==== Data for this exercise ====

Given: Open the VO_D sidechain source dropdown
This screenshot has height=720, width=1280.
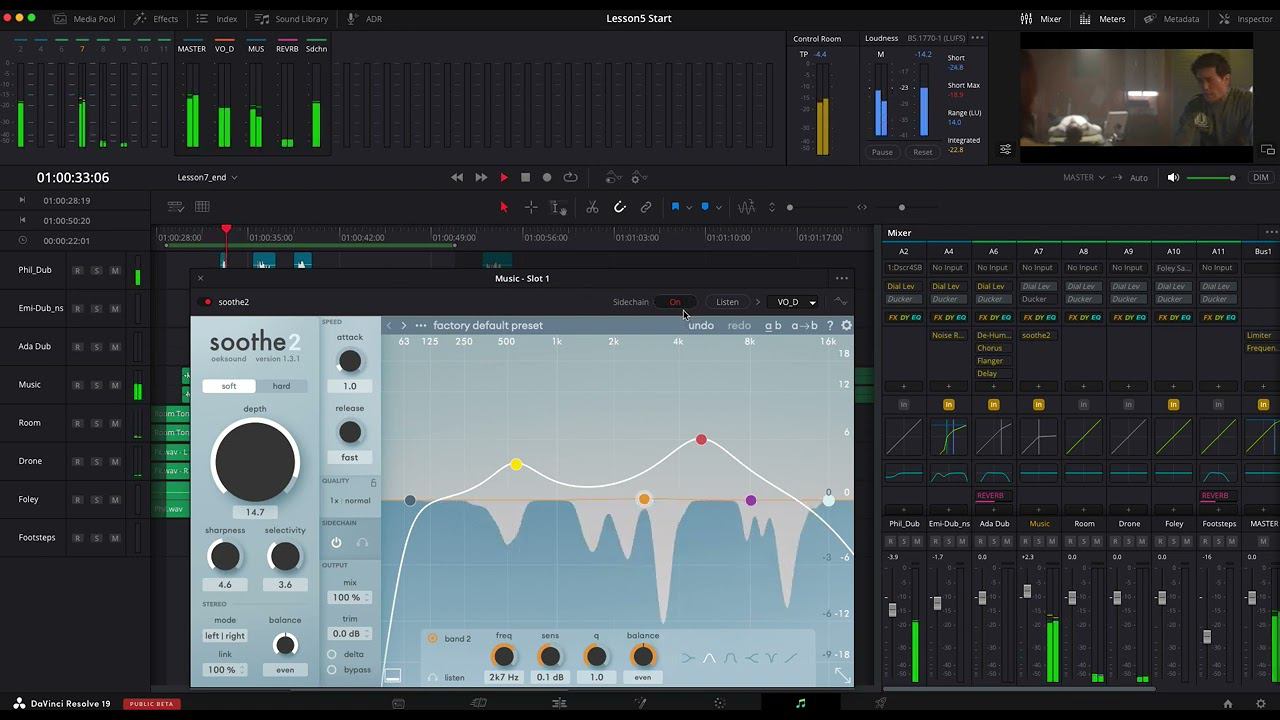Looking at the screenshot, I should (796, 302).
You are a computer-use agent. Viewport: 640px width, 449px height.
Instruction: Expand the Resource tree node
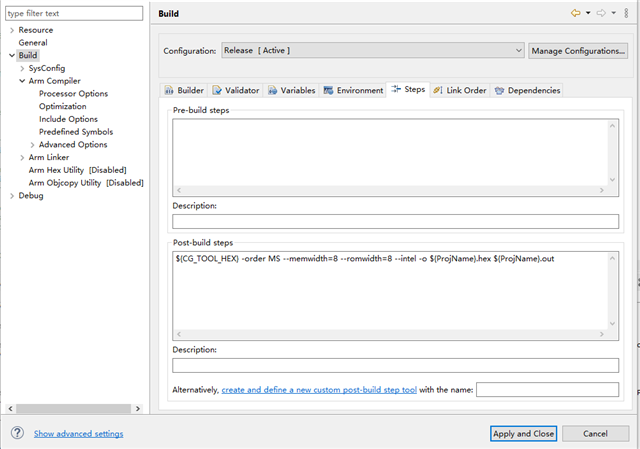[x=12, y=30]

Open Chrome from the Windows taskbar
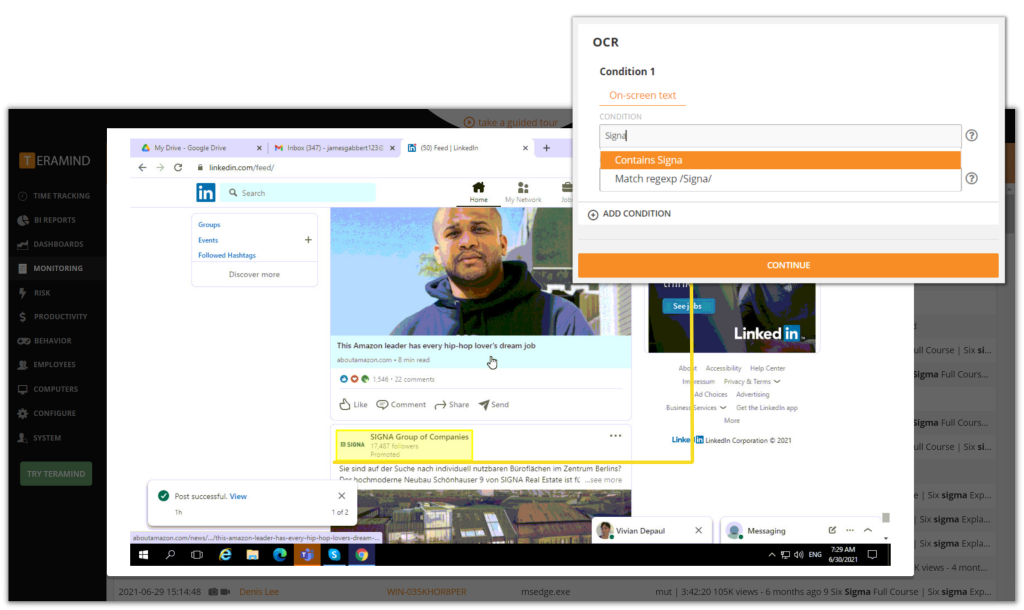click(x=361, y=554)
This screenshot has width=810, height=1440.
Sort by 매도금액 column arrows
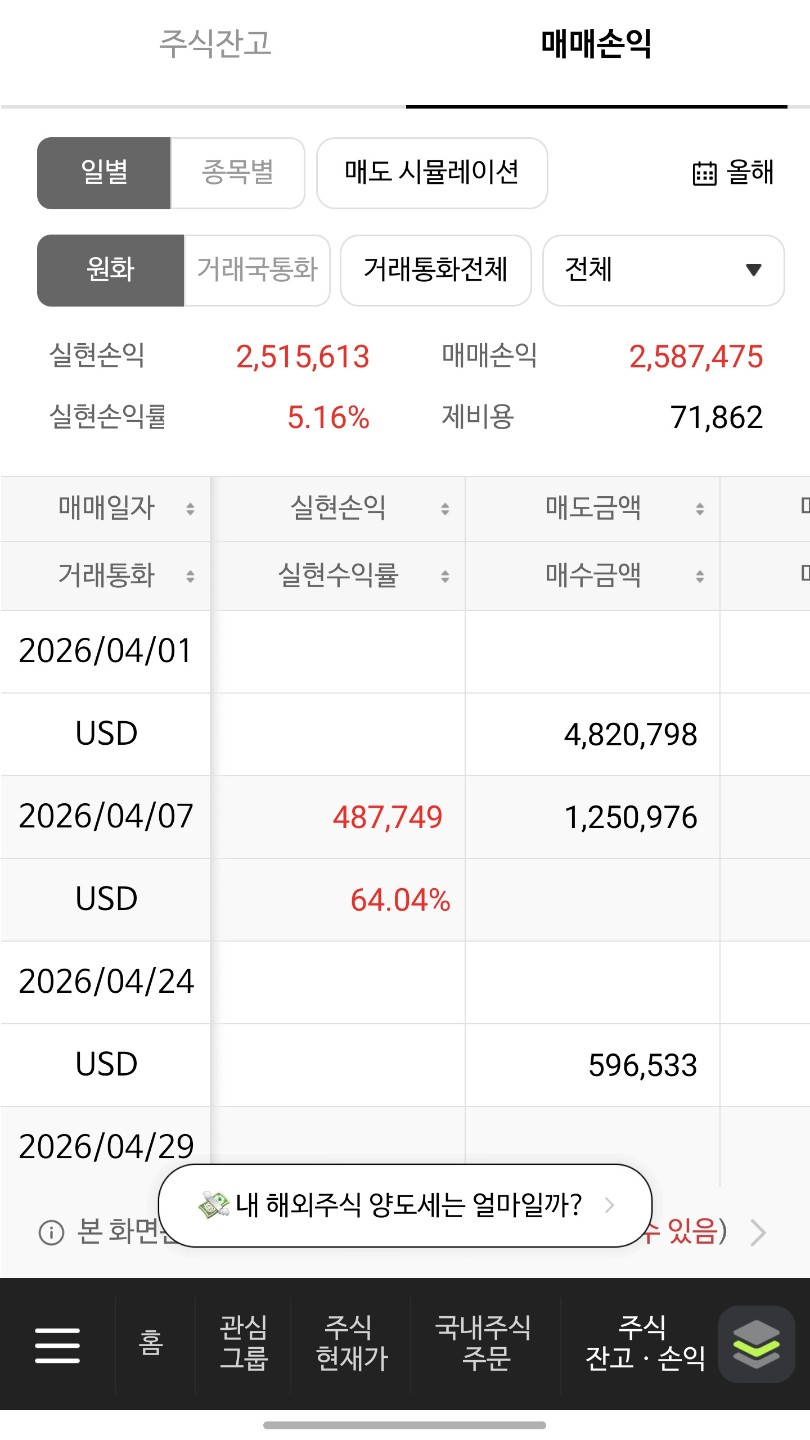coord(700,509)
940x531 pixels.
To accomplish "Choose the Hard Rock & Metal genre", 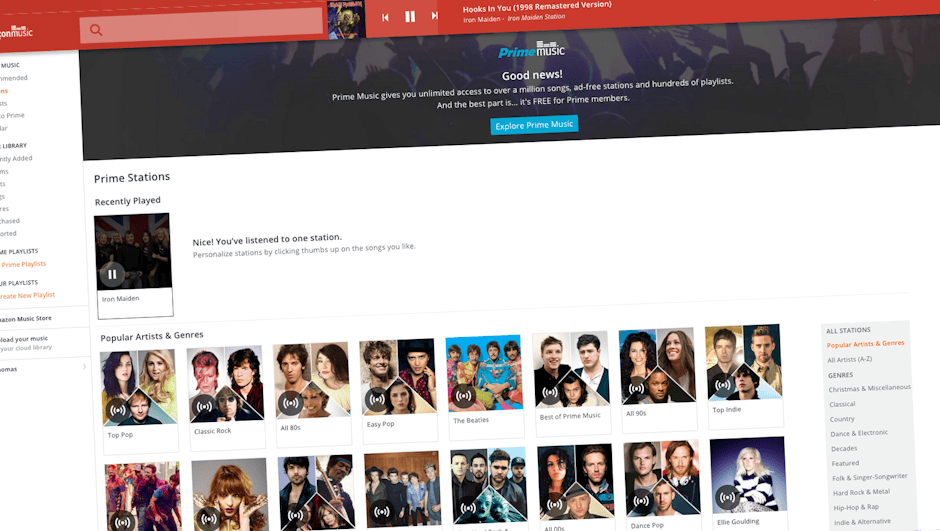I will click(860, 492).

====

What you will do: Would you give again, exactly, the lines in the data above that run from the line containing "This screenshot has height=720, width=1280." to the line containing "940x531 pixels."? Include both ends and no pictures.

Response box:
This screenshot has height=720, width=1280.
Looking at the screenshot, I should (796, 302).
You are a computer-use agent. Viewport: 640px width, 449px height.
Instruction: Expand the Resource tree node
[x=12, y=30]

Open Chrome from the Windows taskbar
click(x=361, y=554)
This screenshot has width=810, height=1440.
Sort by 매도금액 column arrows
coord(700,509)
940x531 pixels.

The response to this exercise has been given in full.